*WHAT YOU HAVE TO DO*.
How many of the lines below contain "icon"? Reply with only that figure.

*SUPPLIED MATERIAL*.

----------

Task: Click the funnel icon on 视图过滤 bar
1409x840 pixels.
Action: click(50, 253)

----------

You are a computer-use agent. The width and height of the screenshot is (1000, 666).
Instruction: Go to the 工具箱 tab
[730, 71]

----------

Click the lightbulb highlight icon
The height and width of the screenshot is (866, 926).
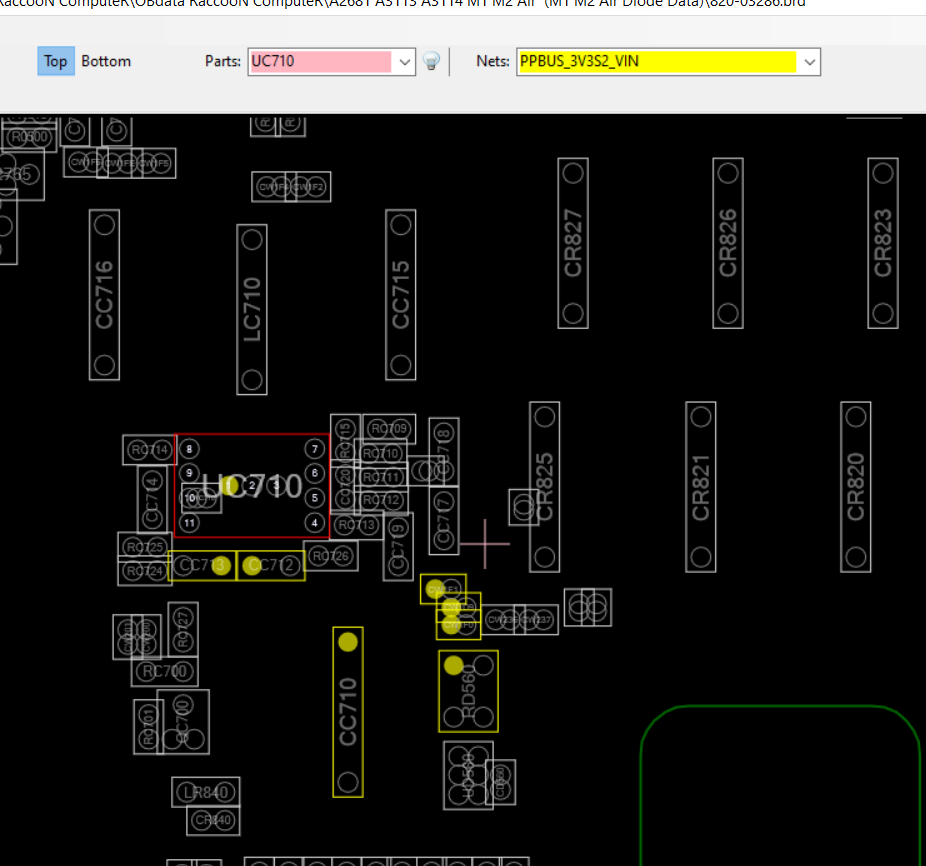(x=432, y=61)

----------

*ANSWER TO THIS EXERCISE*.
2